» MATERIALS PROVIDED
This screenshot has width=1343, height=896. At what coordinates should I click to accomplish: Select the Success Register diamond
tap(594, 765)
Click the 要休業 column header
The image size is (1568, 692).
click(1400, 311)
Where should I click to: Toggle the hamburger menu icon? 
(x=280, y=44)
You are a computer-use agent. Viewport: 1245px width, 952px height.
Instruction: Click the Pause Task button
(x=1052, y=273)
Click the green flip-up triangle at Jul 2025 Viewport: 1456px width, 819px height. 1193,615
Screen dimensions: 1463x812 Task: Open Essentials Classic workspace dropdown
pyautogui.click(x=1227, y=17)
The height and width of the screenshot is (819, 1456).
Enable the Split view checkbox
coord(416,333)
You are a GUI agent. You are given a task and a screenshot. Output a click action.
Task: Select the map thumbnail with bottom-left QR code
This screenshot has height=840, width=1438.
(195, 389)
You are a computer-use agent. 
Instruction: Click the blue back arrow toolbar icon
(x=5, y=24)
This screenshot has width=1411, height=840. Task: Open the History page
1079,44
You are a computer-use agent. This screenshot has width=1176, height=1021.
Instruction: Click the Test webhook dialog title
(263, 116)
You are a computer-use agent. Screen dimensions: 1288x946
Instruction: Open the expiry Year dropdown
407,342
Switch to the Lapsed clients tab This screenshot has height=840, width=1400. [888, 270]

» WHAT TO WORK ON
Send back all of the entries exactly, with nothing missing.

» EXPECTED ANSWER
This screenshot has width=1343, height=896. At what coordinates should I click to accomplish: Select the Success Register diamond
tap(594, 765)
Click the 要休業 column header
The image size is (1568, 692).
click(1400, 311)
Where should I click to: Toggle the hamburger menu icon? 
(x=280, y=44)
You are a computer-use agent. Viewport: 1245px width, 952px height.
Instruction: Click the Pause Task button
(x=1052, y=273)
Click the green flip-up triangle at Jul 2025 Viewport: 1456px width, 819px height. 1193,615
Screen dimensions: 1463x812 Task: Open Essentials Classic workspace dropdown
pyautogui.click(x=1227, y=17)
The height and width of the screenshot is (819, 1456).
Enable the Split view checkbox
coord(416,333)
You are a GUI agent. You are given a task and a screenshot. Output a click action.
Task: Select the map thumbnail with bottom-left QR code
This screenshot has height=840, width=1438.
(195, 389)
You are a computer-use agent. 
Instruction: Click the blue back arrow toolbar icon
(x=5, y=24)
This screenshot has width=1411, height=840. Task: Open the History page
1079,44
You are a computer-use agent. This screenshot has width=1176, height=1021.
Instruction: Click the Test webhook dialog title
(263, 116)
You are a computer-use agent. Screen dimensions: 1288x946
Instruction: Open the expiry Year dropdown
407,342
Switch to the Lapsed clients tab This screenshot has height=840, width=1400. [888, 270]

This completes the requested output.